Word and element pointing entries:
────────────────

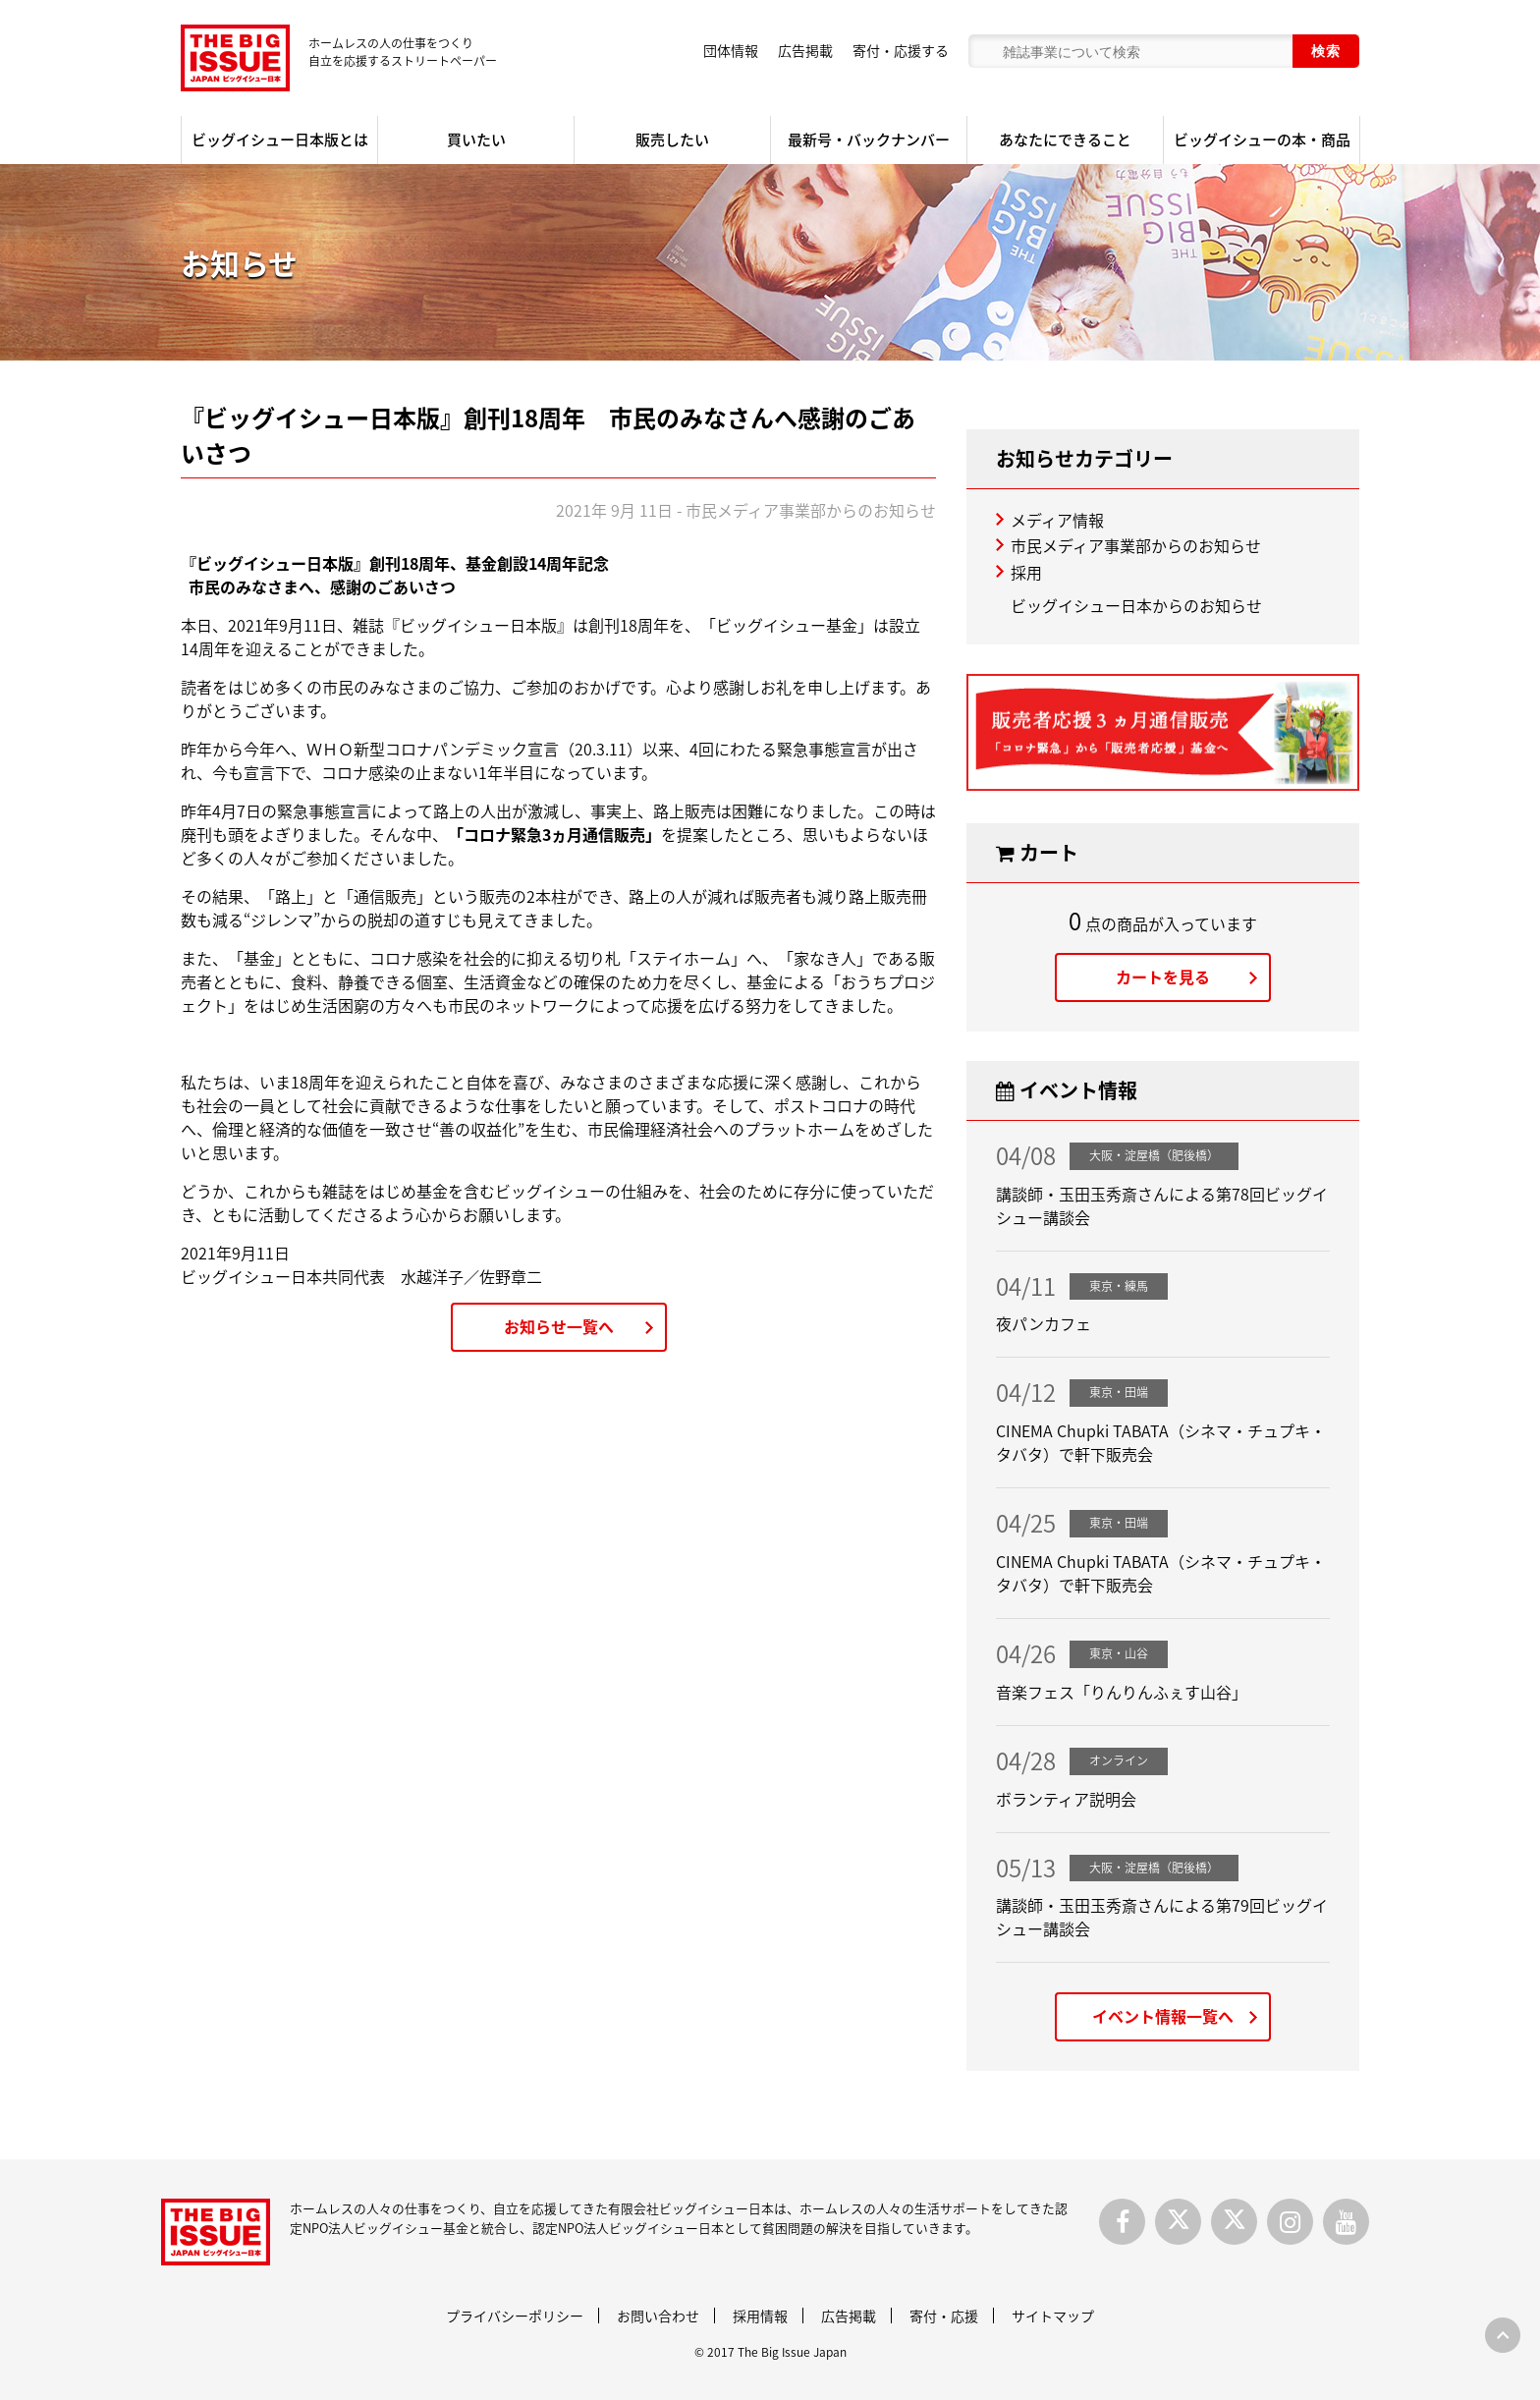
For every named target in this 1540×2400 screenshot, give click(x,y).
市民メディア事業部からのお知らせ (1136, 545)
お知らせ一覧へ (559, 1326)
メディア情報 (1057, 519)
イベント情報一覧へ (1163, 2016)
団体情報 (730, 50)
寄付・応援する (900, 50)
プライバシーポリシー (514, 2315)
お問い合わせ (658, 2315)
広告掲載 (805, 50)
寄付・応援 (943, 2315)
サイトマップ (1053, 2315)
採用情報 (760, 2315)
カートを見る (1163, 976)
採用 (1026, 572)
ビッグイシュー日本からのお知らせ (1136, 605)
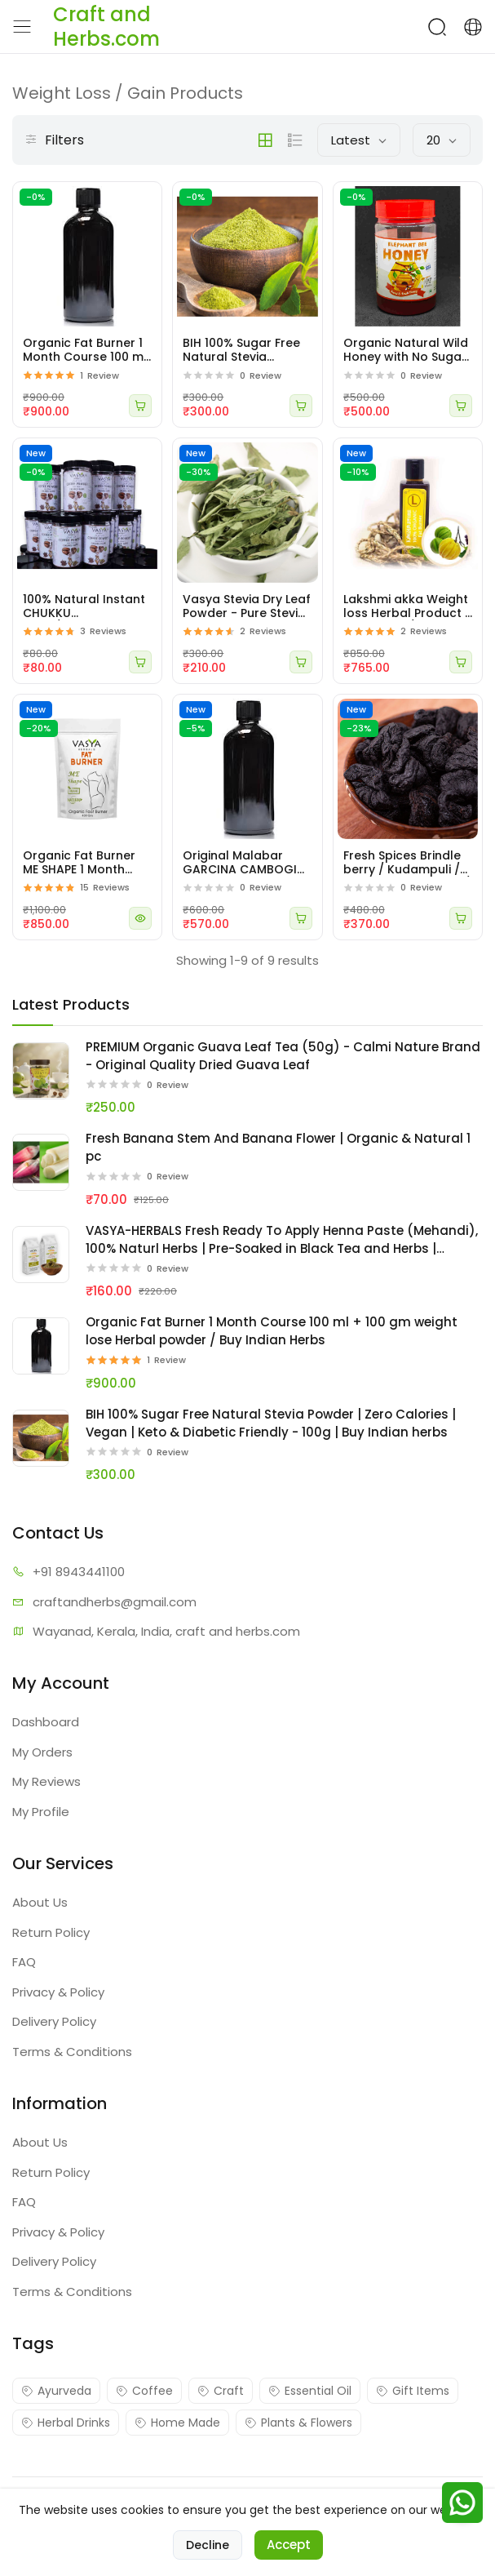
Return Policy (51, 1932)
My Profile (40, 1811)
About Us (40, 1902)
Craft (220, 2391)
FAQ (24, 1961)
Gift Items (412, 2391)
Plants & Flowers (298, 2422)
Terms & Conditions (72, 2051)
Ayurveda (56, 2391)
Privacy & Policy (58, 1992)
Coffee (144, 2391)
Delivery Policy (54, 2021)
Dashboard (45, 1721)
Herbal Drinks (65, 2422)
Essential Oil (309, 2391)
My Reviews (46, 1781)
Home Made (177, 2422)
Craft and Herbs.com (213, 2498)
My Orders (42, 1752)
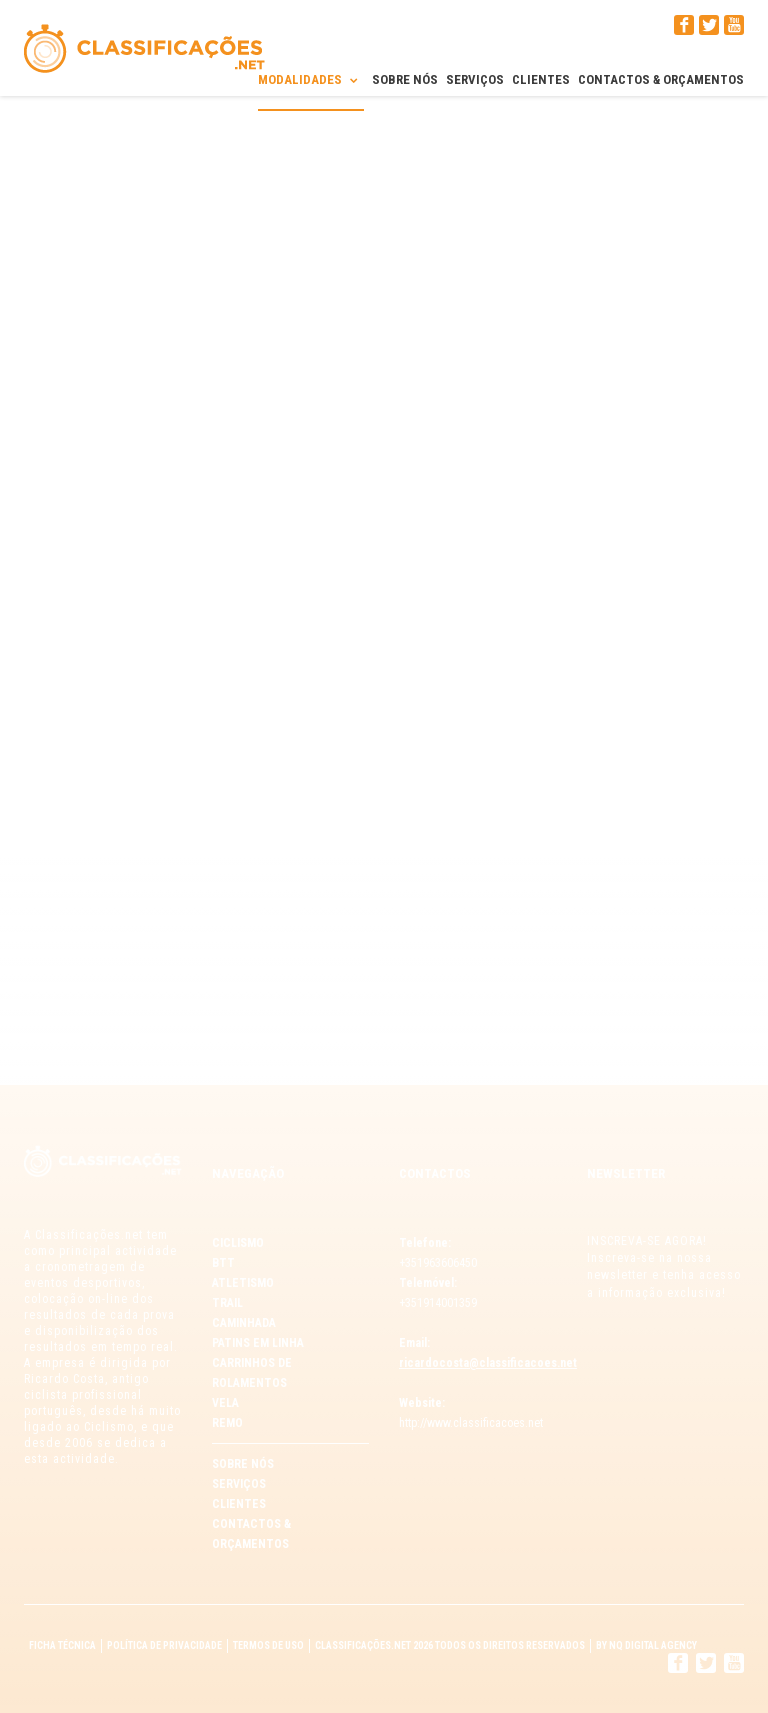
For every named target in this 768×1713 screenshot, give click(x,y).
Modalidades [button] (311, 79)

────────────────

## STATED TASK
Write out every line of the data above again, including the requests, but raise every coordinate in the answers by 49. Leave the pictures out.

## SOLUTION FOR THIS EXERCISE
For every named target in this 1540×2400 screenshot, give click(x,y).
市民メディア事業部からのお知らせ (1185, 594)
お知らせ一覧へ (608, 1375)
メディア情報 (1106, 568)
イベント情報一覧へ (1212, 2065)
団体情報 (779, 99)
寄付・応援する (949, 99)
プライバシーポリシー (563, 2364)
お問い合わせ (707, 2364)
広告掲載 (854, 99)
寄付・応援 (992, 2364)
サイトマップ (1102, 2364)
採用情報 (809, 2364)
カートを見る (1212, 1025)
採用 (1075, 621)
ビッグイシュー日本からのお知らせ (1185, 654)
Return Policy (100, 1981)
My Profile (89, 1860)
About Us (89, 1951)
Craft (269, 2440)
FAQ (73, 2010)
Gift Items (461, 2440)
Plants & Flowers (347, 2471)
Terms & Conditions (121, 2100)
Ayurveda (105, 2440)
Privacy & Policy (107, 2041)
Coffee (193, 2440)
Delivery Policy (103, 2070)
Dashboard (94, 1770)
Herbal Drinks (114, 2471)
Essential Oil (358, 2440)
My Reviews (95, 1830)
Home Made (226, 2471)
Craft and Herbs.com (262, 2547)
My Orders (91, 1801)
For every named target in this 768×1713 screenshot, give click(x,y).
Modalidades [button] (360, 128)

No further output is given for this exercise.